Assignment
Convert the record lines from the line with "Identify the location of x-tick-label: 0." to the line with "Looking at the", both included, into a JSON list of strings with one string per line. Skip blank lines and leave out the pictures.

*** Block opens ***

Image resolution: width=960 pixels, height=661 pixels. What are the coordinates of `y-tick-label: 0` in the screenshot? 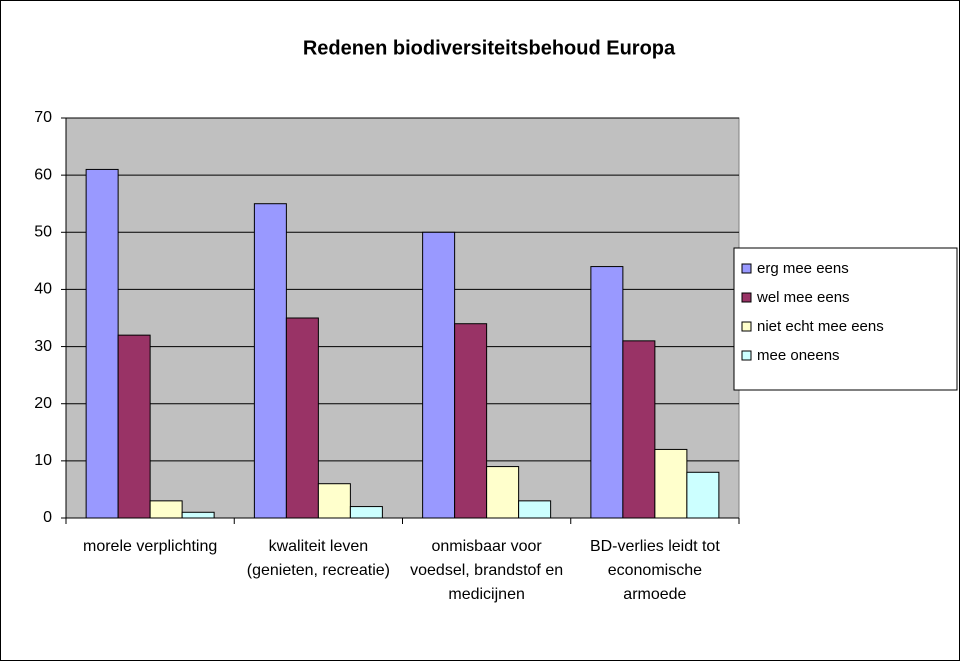 It's located at (48, 518).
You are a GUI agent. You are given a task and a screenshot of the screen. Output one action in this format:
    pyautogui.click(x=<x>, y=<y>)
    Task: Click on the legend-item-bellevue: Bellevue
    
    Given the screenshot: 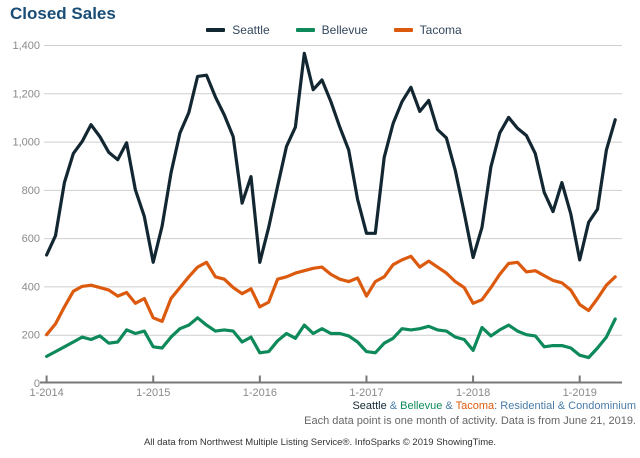 What is the action you would take?
    pyautogui.click(x=332, y=30)
    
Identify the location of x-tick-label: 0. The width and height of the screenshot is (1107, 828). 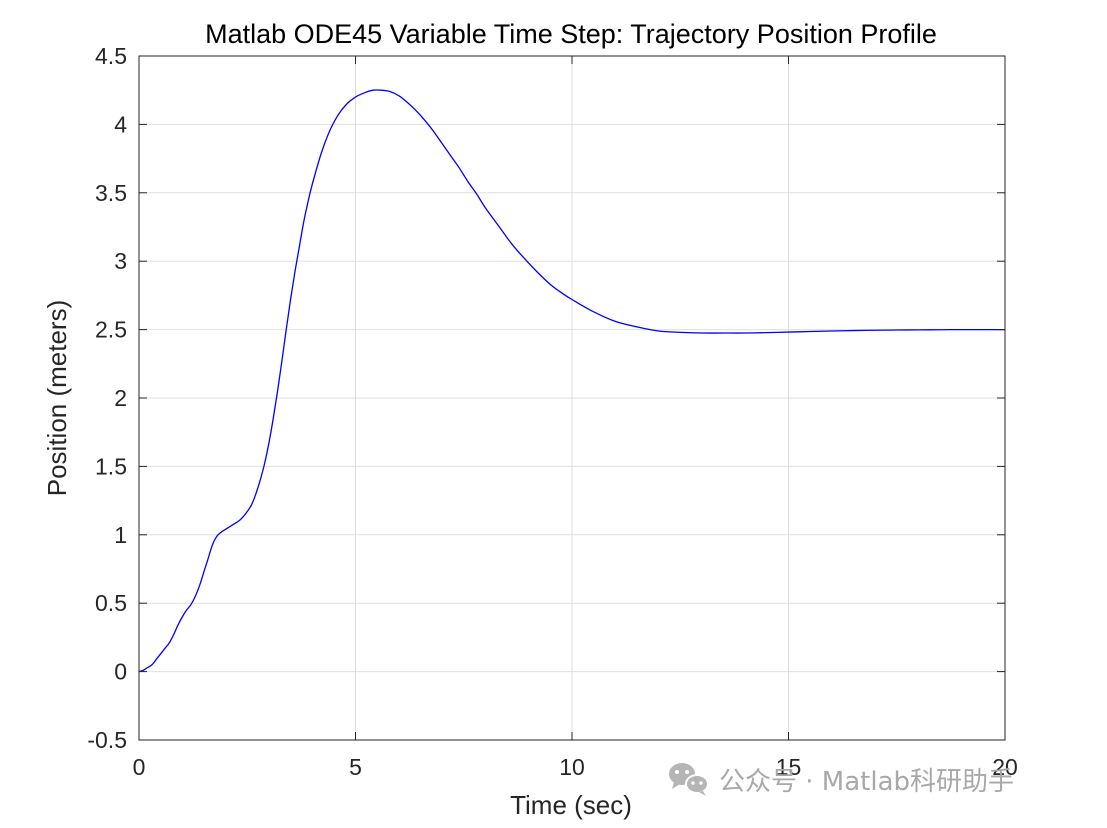
(140, 767).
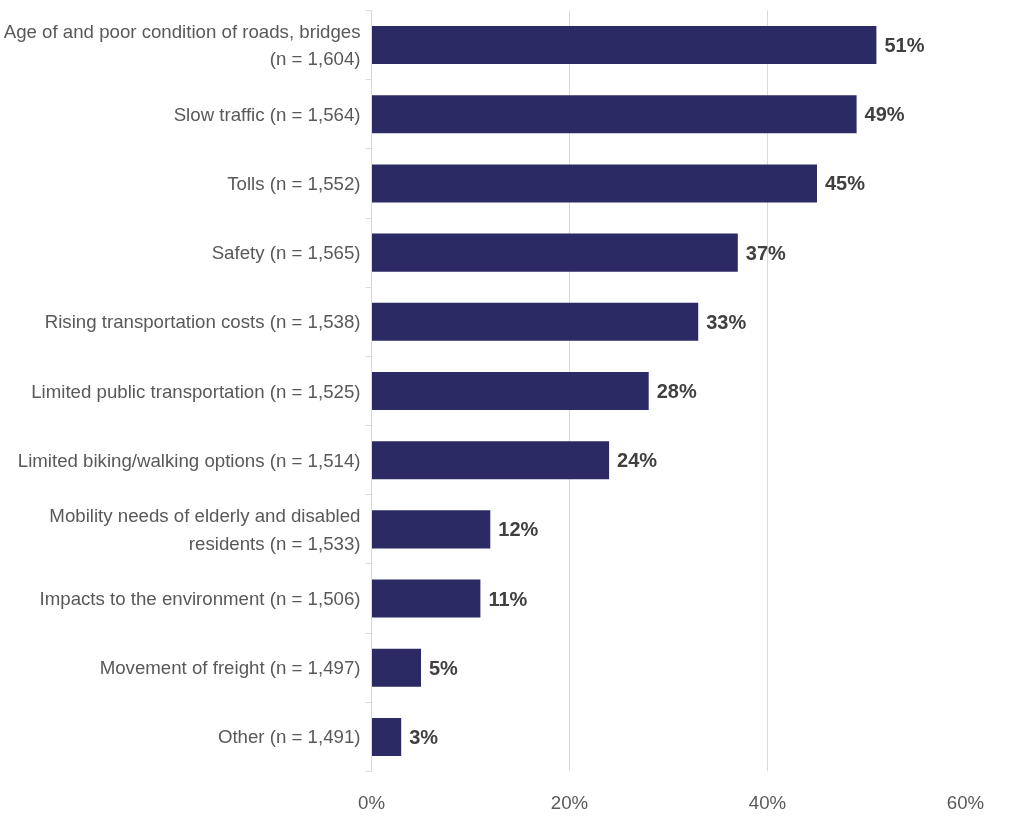  Describe the element at coordinates (846, 184) in the screenshot. I see `data-label: 45%` at that location.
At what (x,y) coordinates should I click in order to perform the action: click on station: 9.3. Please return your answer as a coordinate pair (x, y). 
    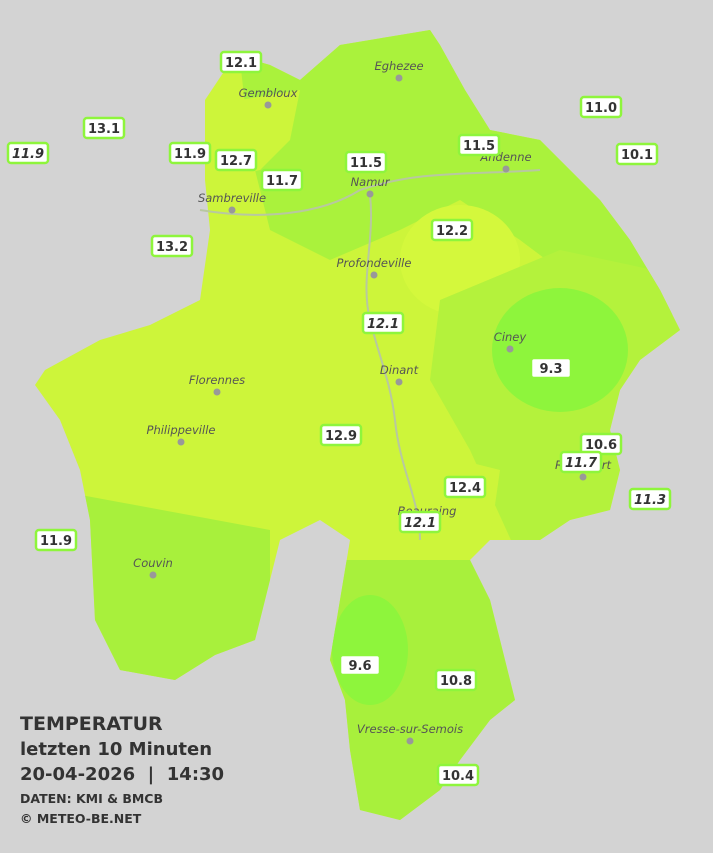
    Looking at the image, I should click on (551, 368).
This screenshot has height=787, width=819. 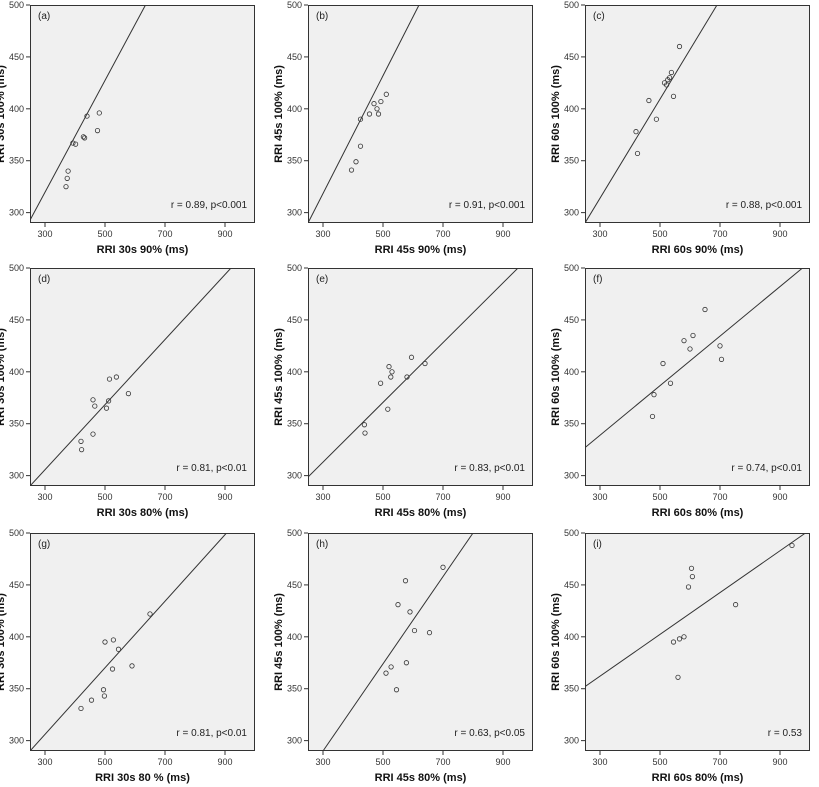 What do you see at coordinates (490, 468) in the screenshot?
I see `correlation-annotation: r = 0.83, p<0.01` at bounding box center [490, 468].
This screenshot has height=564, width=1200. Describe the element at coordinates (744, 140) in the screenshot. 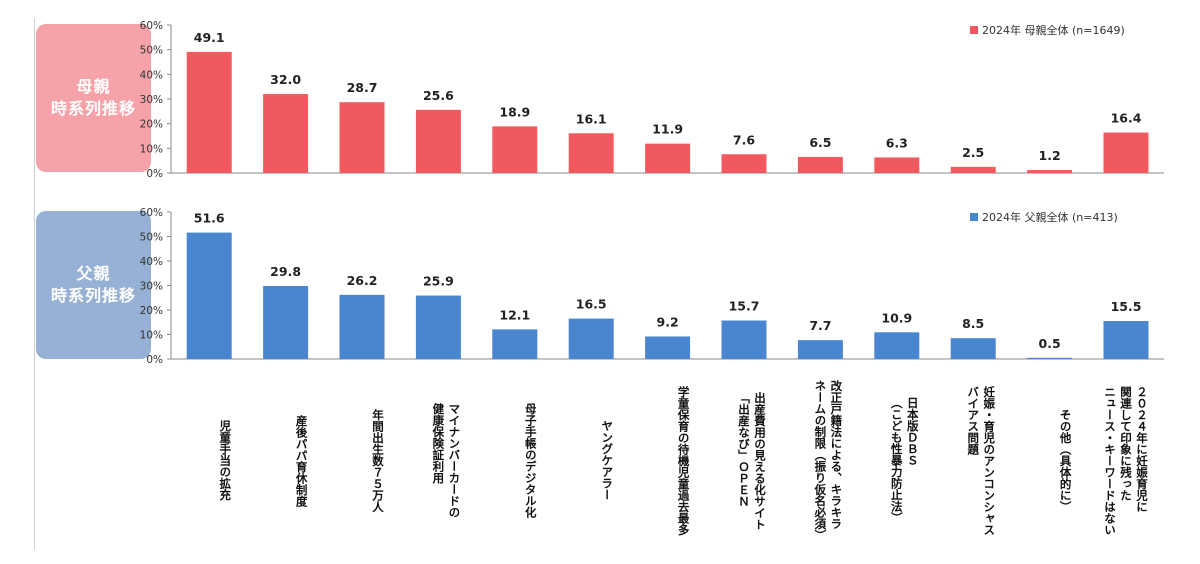

I see `mother-data-label: 7.6` at that location.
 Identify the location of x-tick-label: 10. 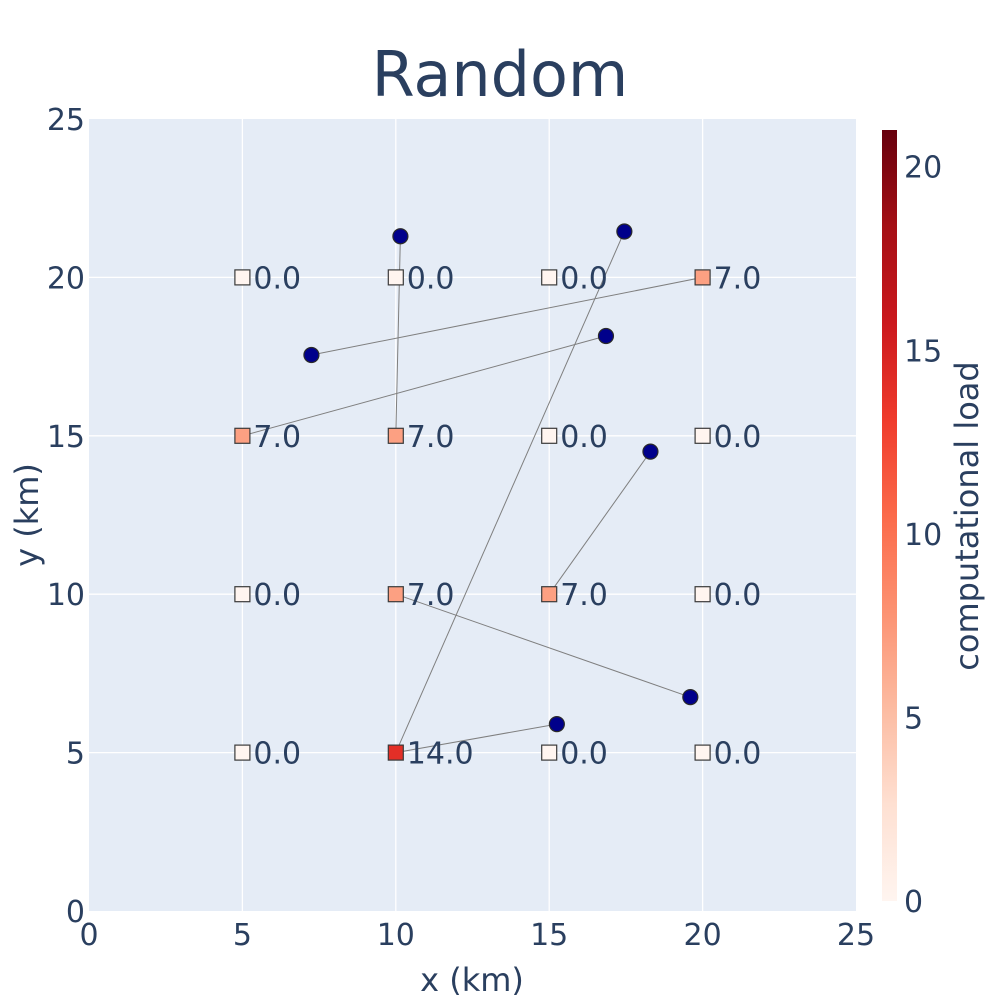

*** Block closes ***

Solution to the problem
[
  "Identify the location of x-tick-label: 0. The width and height of the screenshot is (1107, 828). ",
  "(140, 767).",
  "  Describe the element at coordinates (846, 184) in the screenshot. I see `data-label: 45%` at that location.",
  "At what (x,y) coordinates should I click in order to perform the action: click on station: 9.3. Please return your answer as a coordinate pair (x, y). ",
  "    Looking at the image, I should click on (551, 368)."
]